CUDA Kernel Launch Statistics

For each event launched on the GPU there is a corresponding scheduling event on the CPU e.g. CudaLaunchKernel, CudaMemcpyAsync, CudaMemsetAsync. These events are linked by a common correlation id in the trace. See figure above. This feature computes the duration of the CPU runtime event, its corresponding GPU kernel and the launch delay i.e. the difference between GPU kernel starting and CPU operator ending. The kernel launch info can be generated as follows:

analyzer = TraceAnalysis(trace_dir="/path/to/trace/dir")
kernel_info_df = analyzer.get_cuda_kernel_launch_stats()

A screenshot of the generated dataframe is given below.

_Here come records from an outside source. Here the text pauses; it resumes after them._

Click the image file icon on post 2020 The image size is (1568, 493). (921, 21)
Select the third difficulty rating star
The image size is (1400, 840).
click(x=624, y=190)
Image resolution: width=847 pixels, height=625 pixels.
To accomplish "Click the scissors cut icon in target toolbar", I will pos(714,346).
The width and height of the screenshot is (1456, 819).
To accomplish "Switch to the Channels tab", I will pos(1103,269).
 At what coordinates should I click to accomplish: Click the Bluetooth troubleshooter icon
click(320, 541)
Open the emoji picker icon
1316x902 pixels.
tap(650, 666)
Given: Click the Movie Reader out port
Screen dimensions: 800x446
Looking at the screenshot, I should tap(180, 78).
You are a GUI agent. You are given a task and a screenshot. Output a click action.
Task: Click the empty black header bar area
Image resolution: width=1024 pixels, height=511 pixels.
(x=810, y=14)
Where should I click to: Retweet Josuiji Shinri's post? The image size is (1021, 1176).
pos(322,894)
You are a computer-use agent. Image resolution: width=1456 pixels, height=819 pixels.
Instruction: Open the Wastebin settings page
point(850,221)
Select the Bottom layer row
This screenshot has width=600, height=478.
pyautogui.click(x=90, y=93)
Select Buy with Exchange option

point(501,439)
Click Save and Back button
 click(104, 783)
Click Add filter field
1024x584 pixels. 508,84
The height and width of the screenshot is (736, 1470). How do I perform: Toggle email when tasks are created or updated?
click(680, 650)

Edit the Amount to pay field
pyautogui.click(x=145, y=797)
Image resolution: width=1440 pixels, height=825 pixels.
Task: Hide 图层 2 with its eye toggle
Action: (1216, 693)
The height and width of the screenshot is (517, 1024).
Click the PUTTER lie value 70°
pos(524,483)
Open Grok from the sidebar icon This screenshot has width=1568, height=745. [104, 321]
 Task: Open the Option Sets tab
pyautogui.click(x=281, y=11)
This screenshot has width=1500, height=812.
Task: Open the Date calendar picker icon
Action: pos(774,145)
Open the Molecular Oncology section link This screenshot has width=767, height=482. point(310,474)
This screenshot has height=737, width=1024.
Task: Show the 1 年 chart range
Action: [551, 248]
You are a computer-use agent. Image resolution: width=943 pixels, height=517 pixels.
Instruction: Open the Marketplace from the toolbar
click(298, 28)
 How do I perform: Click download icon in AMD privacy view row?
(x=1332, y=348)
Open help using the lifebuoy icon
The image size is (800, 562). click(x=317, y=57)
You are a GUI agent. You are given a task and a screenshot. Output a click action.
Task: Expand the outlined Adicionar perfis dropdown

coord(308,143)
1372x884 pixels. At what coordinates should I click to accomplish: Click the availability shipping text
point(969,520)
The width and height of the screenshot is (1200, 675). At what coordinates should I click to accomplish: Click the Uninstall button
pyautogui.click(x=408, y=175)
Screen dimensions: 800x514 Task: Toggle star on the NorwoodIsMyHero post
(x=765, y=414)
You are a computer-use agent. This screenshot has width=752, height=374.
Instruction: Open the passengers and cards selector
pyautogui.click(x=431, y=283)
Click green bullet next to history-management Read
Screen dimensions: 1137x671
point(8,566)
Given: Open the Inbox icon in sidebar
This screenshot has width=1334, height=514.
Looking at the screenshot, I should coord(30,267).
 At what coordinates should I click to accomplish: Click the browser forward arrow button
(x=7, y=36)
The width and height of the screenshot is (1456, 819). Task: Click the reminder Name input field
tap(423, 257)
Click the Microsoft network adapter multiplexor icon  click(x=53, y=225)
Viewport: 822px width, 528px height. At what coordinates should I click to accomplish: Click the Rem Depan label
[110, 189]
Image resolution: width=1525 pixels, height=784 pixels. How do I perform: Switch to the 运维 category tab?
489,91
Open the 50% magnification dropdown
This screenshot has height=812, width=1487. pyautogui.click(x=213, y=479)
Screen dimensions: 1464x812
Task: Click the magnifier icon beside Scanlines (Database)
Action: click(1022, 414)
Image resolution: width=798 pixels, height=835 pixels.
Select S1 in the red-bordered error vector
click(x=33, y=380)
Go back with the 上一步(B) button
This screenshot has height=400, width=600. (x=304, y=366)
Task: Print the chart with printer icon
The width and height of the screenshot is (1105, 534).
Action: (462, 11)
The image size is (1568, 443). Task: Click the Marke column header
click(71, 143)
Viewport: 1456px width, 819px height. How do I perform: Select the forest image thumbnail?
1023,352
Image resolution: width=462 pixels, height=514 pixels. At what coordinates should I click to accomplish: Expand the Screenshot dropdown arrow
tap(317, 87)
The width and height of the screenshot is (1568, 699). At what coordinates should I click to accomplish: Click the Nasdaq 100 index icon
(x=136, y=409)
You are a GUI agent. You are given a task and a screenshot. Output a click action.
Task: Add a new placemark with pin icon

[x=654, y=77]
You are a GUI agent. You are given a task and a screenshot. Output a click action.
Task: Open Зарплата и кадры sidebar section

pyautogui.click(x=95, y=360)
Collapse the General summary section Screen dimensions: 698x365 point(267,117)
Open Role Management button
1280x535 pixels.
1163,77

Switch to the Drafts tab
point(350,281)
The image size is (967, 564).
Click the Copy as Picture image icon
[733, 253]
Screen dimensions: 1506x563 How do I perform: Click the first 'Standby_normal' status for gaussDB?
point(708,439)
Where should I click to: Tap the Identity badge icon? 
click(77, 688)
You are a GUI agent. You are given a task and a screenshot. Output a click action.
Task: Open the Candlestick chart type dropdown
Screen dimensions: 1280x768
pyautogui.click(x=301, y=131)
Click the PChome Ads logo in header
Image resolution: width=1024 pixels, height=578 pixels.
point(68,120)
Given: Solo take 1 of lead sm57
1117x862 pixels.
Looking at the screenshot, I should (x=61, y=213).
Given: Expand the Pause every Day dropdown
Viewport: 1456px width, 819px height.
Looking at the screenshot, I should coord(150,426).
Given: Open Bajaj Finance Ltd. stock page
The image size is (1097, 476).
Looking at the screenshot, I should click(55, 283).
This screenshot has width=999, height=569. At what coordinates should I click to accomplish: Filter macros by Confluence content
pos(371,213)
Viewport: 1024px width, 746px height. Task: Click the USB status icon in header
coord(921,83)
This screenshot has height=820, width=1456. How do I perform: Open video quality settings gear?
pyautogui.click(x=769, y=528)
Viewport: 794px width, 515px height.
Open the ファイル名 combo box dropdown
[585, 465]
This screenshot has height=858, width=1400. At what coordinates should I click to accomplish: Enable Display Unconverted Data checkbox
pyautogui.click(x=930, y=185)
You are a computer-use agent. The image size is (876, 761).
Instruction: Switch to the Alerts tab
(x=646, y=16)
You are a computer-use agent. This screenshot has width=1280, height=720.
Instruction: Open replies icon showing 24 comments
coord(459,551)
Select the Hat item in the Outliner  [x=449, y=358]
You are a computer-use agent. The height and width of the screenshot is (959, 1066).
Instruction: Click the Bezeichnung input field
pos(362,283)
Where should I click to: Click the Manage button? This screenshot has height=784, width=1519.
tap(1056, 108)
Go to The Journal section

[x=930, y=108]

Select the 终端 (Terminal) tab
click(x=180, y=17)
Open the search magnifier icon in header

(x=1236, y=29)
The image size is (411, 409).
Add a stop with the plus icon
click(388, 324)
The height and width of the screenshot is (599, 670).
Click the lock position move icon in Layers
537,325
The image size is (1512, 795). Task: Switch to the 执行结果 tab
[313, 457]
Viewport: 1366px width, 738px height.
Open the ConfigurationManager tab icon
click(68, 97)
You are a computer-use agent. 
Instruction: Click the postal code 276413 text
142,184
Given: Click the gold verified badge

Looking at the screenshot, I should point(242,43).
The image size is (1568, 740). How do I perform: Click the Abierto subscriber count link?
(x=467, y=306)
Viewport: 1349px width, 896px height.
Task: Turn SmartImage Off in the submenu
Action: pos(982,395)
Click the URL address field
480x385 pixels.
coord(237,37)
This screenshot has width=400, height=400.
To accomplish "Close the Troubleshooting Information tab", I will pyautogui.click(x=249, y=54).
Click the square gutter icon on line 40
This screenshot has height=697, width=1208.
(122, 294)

../../_images/cuda_kernel_launch_stats.png

The duration of the CPU op, GPU kernel and the launch delay allows us to find:

Short GPU kernels - GPU kernels with duration less than the corresponding CPU runtime event.
Runtime event outliers - CPU runtime events with excessive duration.
Launch delay outliers - GPU kernels which take too long to be scheduled.

HTA generates distribution plots for each of the aforementioned three categories.

Short GPU kernels

Usually, the launch time on the CPU side is between 5-20 microseconds. In some cases the GPU execution time is lower than the launch time itself. The graph below allows us to find how frequently such instances appear in the code.

Runtime event outliers

The runtime outliers depend on the cutoff used to classify the outliers, hence the get_cuda_kernel_launch_stats API provides the runtime_cutoff argument to configure the value.

Launch delay outliers

The launch delay outliers depend on the cutoff used to classify the outliers, hence the get_cuda_kernel_launch_stats API provides the launch_delay_cutoff argument to configure the value.